6 Things Employers Must Know About Annual Holidays

Employers must know what these provisions are or risk personal grievances or prosecutions

1.       Advice of rights
Employers must advise employees of their entitlements under the Act and that information is available from the union if they are a member, and the Ministry of Business, Innovation and Employment (MBIE).

To show this has been done these points should be included in all employment agreements along with a provision concerning the opportunity to take independent advice.

2.       4 weeks holiday
This is standard and cannot be bargained away. Leave is to be expressed as so many weeks (not days). Since 1 April 2011 employees are able to request that one week of their annual leave be paid out.

A greater amount of annual leave may be agreed by the employer and employee.

3.       Annual holidays must be taken
The employer must allow the employee to take all their annual holidays. They can require them to take the annual leave by giving 14 days’ notice.

4.       Annual holidays do not lapse
If employees fail to take holidays then clauses preventing carrying forward are of no effect. Holidays remain due (an entitlement to the employee) until they are taken.
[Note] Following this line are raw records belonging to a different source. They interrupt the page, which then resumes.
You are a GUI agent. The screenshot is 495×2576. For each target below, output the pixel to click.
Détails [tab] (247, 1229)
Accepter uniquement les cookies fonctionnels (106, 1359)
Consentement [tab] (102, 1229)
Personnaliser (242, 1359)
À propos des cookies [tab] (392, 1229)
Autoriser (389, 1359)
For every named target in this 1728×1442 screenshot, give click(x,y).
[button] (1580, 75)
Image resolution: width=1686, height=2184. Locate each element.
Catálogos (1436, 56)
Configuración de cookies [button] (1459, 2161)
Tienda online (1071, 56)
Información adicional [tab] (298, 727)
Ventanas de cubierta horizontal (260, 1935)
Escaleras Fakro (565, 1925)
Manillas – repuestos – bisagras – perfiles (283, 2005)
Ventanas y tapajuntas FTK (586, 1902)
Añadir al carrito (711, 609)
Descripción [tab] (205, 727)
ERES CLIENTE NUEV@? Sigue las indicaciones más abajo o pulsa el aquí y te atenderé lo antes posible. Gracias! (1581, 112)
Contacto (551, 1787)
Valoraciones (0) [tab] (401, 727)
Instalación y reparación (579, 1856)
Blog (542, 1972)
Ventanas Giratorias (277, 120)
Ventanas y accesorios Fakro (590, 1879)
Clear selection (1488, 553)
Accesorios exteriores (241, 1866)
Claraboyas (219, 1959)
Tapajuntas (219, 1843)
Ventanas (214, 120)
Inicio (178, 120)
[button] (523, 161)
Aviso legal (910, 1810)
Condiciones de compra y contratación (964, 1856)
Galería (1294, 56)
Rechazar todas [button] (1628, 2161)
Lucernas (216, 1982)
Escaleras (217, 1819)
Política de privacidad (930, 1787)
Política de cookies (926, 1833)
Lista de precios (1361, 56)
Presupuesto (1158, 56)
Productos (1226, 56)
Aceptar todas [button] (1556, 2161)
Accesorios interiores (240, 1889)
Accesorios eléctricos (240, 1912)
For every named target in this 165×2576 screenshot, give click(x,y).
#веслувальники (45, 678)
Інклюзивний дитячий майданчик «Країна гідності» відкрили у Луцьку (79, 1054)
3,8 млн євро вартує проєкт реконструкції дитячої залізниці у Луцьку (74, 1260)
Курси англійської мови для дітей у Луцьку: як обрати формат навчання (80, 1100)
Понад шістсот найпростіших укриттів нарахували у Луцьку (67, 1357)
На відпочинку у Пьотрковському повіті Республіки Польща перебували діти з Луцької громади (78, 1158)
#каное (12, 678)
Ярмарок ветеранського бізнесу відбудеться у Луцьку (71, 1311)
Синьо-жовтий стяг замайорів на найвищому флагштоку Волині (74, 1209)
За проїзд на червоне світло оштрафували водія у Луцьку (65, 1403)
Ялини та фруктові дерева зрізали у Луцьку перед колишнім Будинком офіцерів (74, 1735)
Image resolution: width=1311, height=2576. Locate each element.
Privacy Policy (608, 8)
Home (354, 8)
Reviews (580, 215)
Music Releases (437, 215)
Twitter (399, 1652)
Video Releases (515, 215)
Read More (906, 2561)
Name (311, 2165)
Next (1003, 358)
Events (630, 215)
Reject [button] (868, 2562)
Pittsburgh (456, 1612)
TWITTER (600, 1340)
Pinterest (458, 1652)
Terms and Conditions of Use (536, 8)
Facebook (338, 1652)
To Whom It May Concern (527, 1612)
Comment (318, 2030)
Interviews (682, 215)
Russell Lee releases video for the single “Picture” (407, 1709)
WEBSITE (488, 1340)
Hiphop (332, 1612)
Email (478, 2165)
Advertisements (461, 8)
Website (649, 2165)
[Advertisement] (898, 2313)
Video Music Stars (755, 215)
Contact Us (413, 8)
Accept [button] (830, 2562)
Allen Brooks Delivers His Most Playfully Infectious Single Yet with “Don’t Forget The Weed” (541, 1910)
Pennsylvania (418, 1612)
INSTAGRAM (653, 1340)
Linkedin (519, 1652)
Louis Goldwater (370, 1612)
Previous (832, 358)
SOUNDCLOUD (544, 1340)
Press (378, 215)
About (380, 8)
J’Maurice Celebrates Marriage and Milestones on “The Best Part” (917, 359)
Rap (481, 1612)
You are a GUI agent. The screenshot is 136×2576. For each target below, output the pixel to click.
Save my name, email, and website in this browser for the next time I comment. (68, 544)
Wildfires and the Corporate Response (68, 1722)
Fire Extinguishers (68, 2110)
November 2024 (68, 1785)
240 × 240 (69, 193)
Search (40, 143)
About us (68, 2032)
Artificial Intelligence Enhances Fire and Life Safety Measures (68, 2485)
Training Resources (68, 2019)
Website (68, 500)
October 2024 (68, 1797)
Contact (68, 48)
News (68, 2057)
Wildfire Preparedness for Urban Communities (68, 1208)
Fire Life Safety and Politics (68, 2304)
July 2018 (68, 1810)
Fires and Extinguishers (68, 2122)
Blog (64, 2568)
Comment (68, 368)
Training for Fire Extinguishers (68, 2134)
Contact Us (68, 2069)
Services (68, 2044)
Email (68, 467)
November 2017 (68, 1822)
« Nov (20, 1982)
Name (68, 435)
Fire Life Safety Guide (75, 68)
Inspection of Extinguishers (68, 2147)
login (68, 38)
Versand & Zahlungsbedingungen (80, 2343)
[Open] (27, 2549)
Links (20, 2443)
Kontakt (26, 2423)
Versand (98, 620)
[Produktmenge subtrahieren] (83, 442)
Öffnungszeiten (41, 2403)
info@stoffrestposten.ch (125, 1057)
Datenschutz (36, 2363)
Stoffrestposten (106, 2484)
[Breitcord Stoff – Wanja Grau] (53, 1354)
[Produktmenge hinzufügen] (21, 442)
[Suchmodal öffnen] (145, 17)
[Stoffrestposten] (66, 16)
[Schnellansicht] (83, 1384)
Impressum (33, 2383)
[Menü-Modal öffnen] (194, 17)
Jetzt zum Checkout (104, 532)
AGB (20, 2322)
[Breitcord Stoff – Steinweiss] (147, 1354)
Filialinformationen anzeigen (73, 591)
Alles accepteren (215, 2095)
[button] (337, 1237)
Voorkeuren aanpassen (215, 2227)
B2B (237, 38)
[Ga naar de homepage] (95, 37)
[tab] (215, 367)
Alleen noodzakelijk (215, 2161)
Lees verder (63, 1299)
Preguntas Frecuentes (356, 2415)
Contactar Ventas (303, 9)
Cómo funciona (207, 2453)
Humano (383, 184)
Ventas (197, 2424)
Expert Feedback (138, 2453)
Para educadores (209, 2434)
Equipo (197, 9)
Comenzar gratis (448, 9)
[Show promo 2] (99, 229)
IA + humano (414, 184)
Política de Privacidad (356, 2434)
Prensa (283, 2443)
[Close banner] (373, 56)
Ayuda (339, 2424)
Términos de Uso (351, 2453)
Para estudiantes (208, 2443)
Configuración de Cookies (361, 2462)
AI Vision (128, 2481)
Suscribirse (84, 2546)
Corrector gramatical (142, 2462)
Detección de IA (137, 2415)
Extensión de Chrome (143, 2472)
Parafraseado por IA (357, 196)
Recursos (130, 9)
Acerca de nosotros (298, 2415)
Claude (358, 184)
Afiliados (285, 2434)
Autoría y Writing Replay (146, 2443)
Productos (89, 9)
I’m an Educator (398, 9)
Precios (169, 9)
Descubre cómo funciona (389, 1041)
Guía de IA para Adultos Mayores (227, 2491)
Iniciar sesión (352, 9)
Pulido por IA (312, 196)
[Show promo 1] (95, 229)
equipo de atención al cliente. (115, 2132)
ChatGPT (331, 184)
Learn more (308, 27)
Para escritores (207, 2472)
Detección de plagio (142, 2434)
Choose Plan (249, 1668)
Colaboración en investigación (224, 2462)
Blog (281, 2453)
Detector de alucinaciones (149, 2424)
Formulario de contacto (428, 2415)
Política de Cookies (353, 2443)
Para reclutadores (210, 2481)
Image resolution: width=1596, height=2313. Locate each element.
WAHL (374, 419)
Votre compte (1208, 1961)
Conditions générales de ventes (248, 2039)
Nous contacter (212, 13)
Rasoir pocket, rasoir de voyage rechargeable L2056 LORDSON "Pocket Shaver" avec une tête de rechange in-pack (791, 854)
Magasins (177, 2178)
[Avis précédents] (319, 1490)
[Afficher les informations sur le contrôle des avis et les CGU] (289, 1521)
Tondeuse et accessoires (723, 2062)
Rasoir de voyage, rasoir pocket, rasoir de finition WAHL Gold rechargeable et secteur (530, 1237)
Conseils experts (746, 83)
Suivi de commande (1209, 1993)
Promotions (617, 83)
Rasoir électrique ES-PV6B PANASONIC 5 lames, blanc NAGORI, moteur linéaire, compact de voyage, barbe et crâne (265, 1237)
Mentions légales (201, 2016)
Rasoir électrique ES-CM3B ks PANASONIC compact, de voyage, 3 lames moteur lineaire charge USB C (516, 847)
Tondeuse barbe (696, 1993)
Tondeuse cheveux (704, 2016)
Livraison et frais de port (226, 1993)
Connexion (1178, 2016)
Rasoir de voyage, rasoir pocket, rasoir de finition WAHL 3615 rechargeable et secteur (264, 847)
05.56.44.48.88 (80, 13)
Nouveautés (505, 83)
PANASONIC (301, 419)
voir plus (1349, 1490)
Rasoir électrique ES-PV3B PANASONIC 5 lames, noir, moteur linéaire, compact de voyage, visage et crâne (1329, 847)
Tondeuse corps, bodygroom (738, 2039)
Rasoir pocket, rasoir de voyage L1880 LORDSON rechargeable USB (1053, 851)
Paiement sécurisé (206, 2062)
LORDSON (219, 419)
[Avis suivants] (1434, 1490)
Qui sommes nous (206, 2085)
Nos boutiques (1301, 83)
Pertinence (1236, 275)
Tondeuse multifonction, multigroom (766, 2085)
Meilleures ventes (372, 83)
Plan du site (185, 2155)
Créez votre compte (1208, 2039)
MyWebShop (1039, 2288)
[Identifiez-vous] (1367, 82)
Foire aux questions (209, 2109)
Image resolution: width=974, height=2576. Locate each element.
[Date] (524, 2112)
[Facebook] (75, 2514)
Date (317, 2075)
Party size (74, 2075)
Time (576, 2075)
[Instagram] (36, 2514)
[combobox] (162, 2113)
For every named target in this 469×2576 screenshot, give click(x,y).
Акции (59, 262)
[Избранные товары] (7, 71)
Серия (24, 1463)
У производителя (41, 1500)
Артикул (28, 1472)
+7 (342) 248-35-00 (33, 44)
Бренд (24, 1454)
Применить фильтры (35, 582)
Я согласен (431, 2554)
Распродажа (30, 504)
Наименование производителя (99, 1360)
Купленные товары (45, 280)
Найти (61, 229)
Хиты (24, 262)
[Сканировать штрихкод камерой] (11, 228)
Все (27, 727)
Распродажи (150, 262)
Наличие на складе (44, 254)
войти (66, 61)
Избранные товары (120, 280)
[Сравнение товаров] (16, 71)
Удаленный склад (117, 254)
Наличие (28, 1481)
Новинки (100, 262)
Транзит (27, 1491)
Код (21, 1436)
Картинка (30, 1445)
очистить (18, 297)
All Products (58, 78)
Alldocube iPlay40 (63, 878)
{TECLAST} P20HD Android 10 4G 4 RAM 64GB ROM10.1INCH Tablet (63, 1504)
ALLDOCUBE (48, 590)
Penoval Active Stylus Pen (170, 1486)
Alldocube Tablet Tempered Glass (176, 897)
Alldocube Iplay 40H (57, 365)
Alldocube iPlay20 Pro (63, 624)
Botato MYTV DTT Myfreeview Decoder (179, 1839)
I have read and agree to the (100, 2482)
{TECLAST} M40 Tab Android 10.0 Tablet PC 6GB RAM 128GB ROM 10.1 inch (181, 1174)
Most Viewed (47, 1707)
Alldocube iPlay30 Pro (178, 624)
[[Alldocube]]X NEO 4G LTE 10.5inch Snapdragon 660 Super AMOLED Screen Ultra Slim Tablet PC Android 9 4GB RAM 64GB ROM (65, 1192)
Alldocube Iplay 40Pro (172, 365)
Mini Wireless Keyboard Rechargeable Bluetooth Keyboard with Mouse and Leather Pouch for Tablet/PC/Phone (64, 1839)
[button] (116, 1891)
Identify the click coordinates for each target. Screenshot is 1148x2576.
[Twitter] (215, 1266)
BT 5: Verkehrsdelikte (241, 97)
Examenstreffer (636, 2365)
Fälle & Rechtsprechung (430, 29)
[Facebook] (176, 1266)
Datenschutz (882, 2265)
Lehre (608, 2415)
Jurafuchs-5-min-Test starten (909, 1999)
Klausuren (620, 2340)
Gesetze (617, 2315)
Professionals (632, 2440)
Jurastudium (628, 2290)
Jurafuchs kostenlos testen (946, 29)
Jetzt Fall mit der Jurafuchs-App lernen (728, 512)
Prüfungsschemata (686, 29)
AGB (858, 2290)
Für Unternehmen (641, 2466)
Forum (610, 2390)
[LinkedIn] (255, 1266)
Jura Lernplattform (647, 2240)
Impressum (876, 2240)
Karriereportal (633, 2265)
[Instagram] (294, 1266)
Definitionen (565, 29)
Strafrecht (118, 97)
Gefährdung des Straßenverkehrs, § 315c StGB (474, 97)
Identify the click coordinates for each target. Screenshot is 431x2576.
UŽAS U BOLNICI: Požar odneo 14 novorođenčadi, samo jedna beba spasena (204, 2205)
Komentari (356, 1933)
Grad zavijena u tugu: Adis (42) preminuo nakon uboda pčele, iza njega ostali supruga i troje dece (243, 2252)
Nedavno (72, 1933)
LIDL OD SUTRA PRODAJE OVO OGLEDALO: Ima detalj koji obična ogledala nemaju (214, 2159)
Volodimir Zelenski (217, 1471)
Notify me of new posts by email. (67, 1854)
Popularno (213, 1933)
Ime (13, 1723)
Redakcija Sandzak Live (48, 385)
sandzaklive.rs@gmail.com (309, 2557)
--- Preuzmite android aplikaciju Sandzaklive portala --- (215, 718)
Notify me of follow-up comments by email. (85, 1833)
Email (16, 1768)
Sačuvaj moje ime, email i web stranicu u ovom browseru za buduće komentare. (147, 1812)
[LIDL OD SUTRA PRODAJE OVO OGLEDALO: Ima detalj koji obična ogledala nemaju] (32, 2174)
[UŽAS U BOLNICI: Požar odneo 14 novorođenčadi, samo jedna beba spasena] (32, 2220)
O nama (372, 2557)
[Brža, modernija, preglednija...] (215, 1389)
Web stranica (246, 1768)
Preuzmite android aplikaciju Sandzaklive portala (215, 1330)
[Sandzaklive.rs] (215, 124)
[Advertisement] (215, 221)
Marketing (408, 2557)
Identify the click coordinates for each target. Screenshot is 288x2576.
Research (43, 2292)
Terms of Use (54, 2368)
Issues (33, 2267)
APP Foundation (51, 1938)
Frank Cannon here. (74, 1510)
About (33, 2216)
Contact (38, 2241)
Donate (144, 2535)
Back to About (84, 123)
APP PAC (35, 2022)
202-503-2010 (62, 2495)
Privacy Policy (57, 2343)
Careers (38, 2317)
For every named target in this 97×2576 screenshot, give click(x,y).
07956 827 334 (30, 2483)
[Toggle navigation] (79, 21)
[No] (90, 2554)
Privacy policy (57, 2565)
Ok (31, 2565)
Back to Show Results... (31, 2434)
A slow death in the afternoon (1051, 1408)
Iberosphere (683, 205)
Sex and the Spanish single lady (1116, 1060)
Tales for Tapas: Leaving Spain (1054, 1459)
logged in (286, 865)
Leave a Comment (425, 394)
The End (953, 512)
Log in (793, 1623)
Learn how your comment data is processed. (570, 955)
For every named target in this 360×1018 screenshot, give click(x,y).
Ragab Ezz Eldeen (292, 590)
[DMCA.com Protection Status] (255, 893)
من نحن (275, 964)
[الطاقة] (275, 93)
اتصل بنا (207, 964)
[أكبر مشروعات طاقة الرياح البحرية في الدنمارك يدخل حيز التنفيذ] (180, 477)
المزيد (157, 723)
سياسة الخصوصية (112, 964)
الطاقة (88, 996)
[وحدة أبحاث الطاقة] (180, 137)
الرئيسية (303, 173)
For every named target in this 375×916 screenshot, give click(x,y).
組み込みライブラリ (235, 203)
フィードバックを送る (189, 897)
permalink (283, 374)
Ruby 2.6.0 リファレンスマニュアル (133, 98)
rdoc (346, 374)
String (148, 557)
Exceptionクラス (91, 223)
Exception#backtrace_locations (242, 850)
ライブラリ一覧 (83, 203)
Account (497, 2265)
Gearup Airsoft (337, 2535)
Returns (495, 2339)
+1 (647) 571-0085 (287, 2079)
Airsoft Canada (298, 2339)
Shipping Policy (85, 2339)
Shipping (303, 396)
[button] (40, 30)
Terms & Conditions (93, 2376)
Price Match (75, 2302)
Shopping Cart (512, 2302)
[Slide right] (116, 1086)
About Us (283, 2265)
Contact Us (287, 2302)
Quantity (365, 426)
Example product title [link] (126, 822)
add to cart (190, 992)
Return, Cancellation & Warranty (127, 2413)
Allowing a delay will put up your costs if wages rise, and as holidays accumulate. Holidays are paid at the current rate.

5.       Two weeks uninterrupted leave
Employees are entitled to take two weeks of their leave in an uninterrupted block.

6.       Close downs
Only one per year is allowed. This is where the business is closed and annual leave must be taken.

Calculating leave can be complicated however the onus is on the employer to get it right.  Keeping accurate records is another legal requirement to ensure you are complying with.